Member of the Pennsylvania House of Representatives from the 190th district
- In office January 3, 1995 – November 30, 2004
- Preceded by: Vincent Hughes
- Succeeded by: Thomas Blackwell

Personal details
- Born: November 22, 1949 (age 76) Philadelphia, Pennsylvania
- Party: Democratic
- Spouse: Lorna Denise
- Children: Michael Horsey, Lauren Horsey
- Alma mater: Cheyney State College Community College of Philadelphia Penn State University
- Occupation: Lobbyist

= Michael Horsey =

American politician

Michael J. Horsey (born November 22, 1949) is a former Democratic member of the Pennsylvania House of Representatives.

==Biography==
Born in Philadelphia, Pennsylvania on November 22, 1949, Horsey is a 1968 graduate of St. Thomas More High School in Philadelphia. He earned a degree from Cheyney State College in 1975, an Associate of Arts degree in Criminal Justice from Community College of Philadelphia in 1980, and a paralegal certification from Penn State University in 1983. He also attended classes at Antioch Law School.

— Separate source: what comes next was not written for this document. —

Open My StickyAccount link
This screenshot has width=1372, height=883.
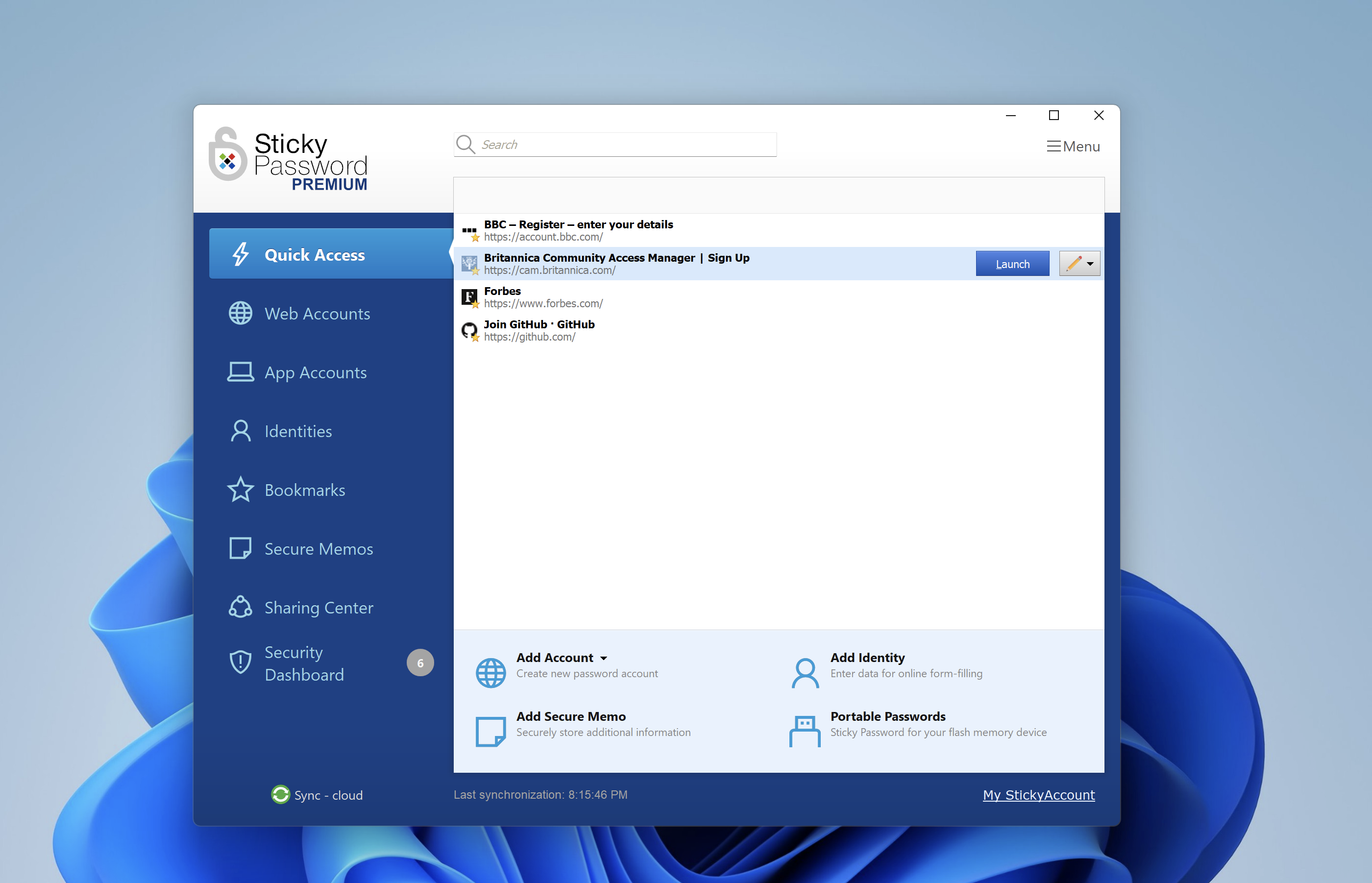pyautogui.click(x=1038, y=795)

He and his wife, Lorna Denise Horsey, have two children, Michael Horsey Jr., and Lauren Horsey, and also have three grandchildren, John, Jordan, Micah and Jada Cherry).

==Public service career==
Prior to elective office, Horsey worked as a manager at the Philadelphia Parking Authority, as a 6th Ward Democratic leader, and as a Philadelphia public school teacher.

Horsey was first elected to represent the 190th legislative district in 1994. He was defeated in the 2004 Democratic primary by Thomas Blackwell.